軽貨物ドライバーとして業務委託で働き始めたばかりの時期、誰もが直面するのが「時間内に配りきれない」「思ったように配達スピードが上がらない」という壁です。
ベテランのドライバーがスイスイと大量の荷物を配り終えて早く帰る姿を見て、自分と何が違うのだろうと悩んだことはありませんか?
たくさん稼いでいるプロのドライバーには、必ず共通する特徴があります。それは、1日の中で発生する「小さな無駄」を徹底的に省いていることです。
1件あたりの配達でわずか10秒〜20秒の無駄を省くだけでも、1日100件〜150件を配る軽貨物では、トータルで数十分から1時間以上の大きな時間差(売上の差)となって現れます。
今回は、未経験者から現役ドライバーまで知っておきたい、配達スピードを劇的に上げるための「積み込みのコツ」や「効率よく回る配送テクニック」、そして「不在ロスを防ぐためのコミュニケーション術」を実務目線で徹底的に解説します。

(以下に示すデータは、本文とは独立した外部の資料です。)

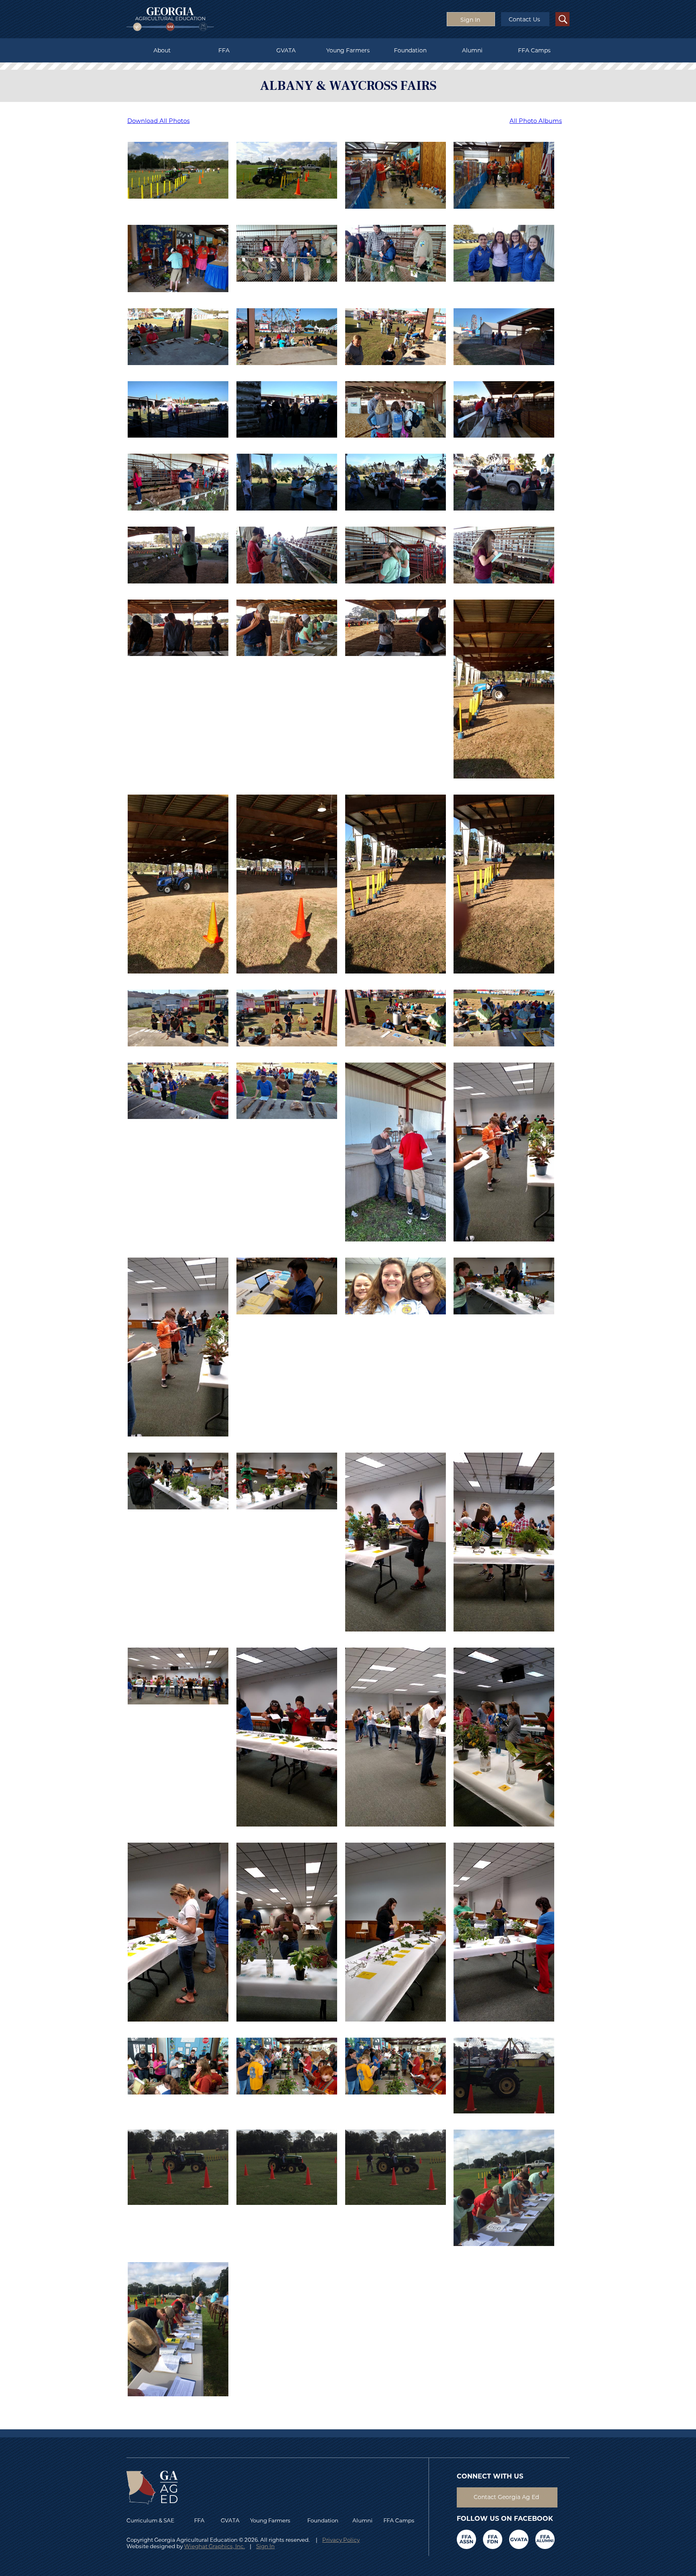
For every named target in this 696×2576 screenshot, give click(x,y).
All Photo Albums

編集チームでは、配達スピードを上げるコツを「急いで走ること」ではなく、「無駄な動作を減らすこと」だと考えています。
軽貨物ドライバーは、1日に何十件、多い日には100件以上の荷物を配ります。そのため、1件あたり10秒の差でも、1日全体では大きな時間差になります。ただし、焦ってスピードを上げようとすると、誤配・荷物破損・事故・クレームにつながる危険があります。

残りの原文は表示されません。